- [What you need to do]: Reproduce the records exactly. Leave the pictures out.

- [Task inputs]:
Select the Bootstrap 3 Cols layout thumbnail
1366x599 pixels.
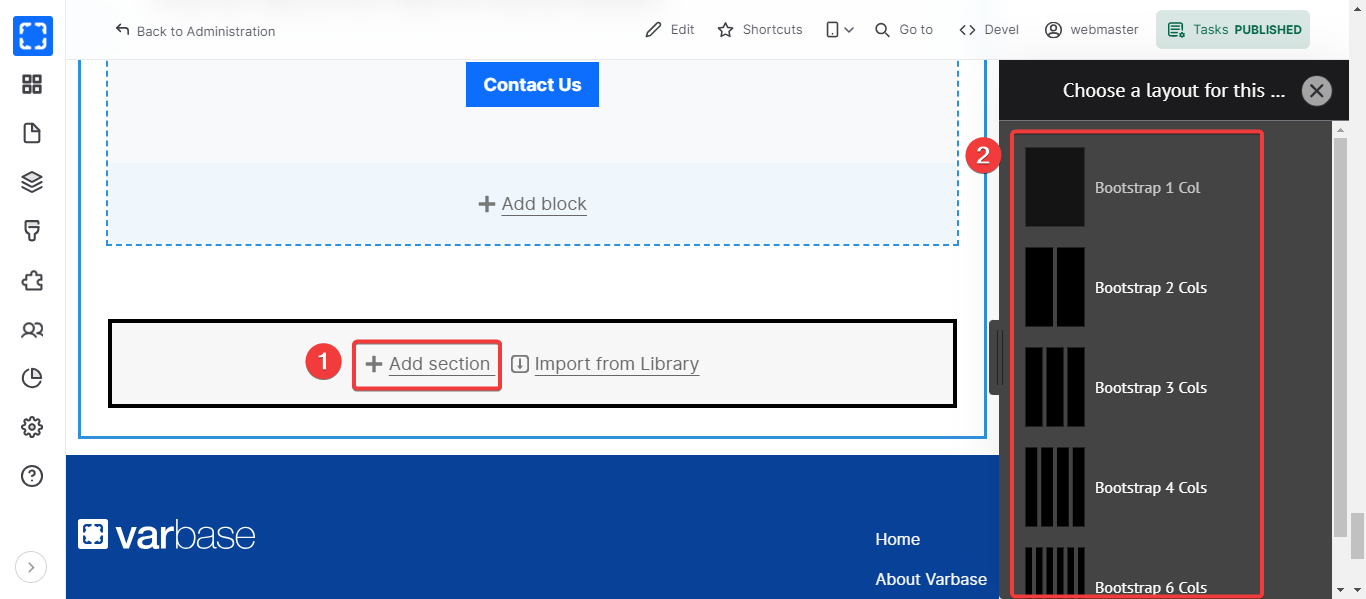(x=1055, y=387)
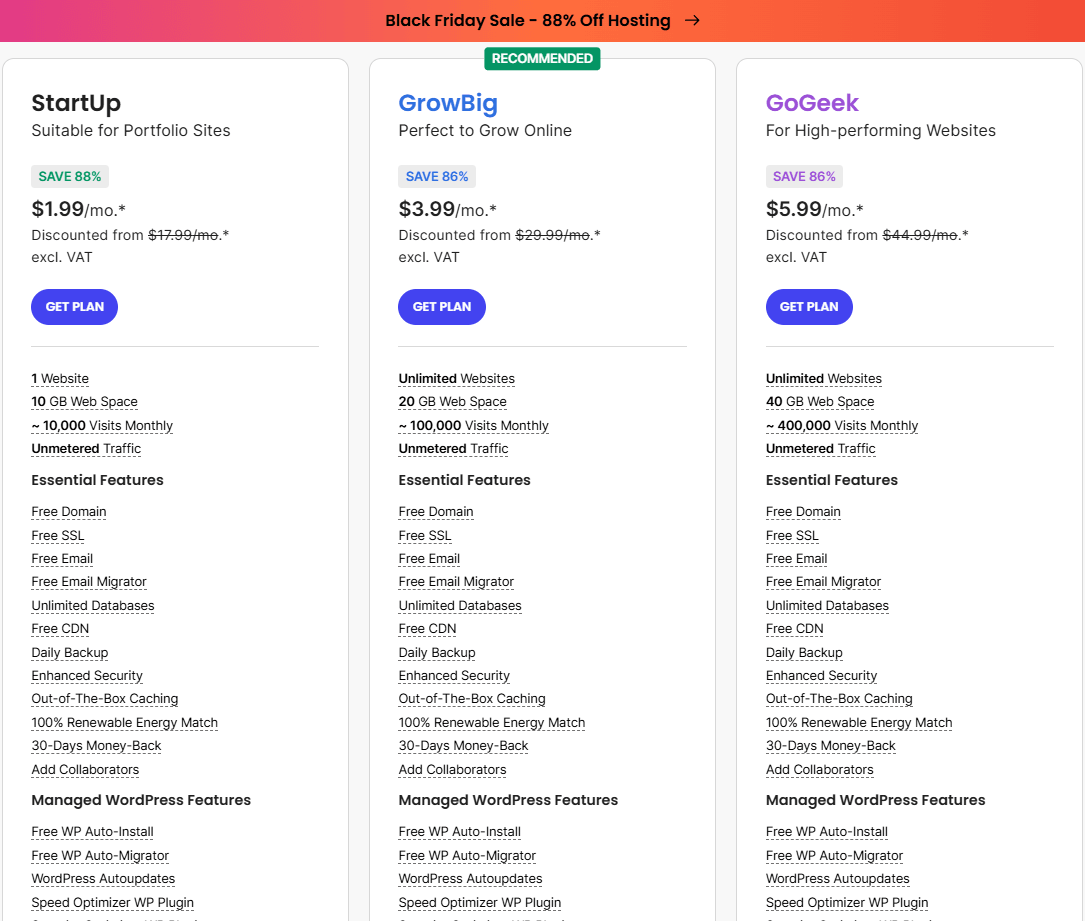Click StartUp's Unmetered Traffic feature
This screenshot has width=1085, height=921.
click(86, 449)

- [Written answer]:
Select the Bootstrap 3 Cols layout thumbnail
1366x599 pixels.
(x=1055, y=387)
Click StartUp's Unmetered Traffic feature
This screenshot has width=1085, height=921.
click(86, 449)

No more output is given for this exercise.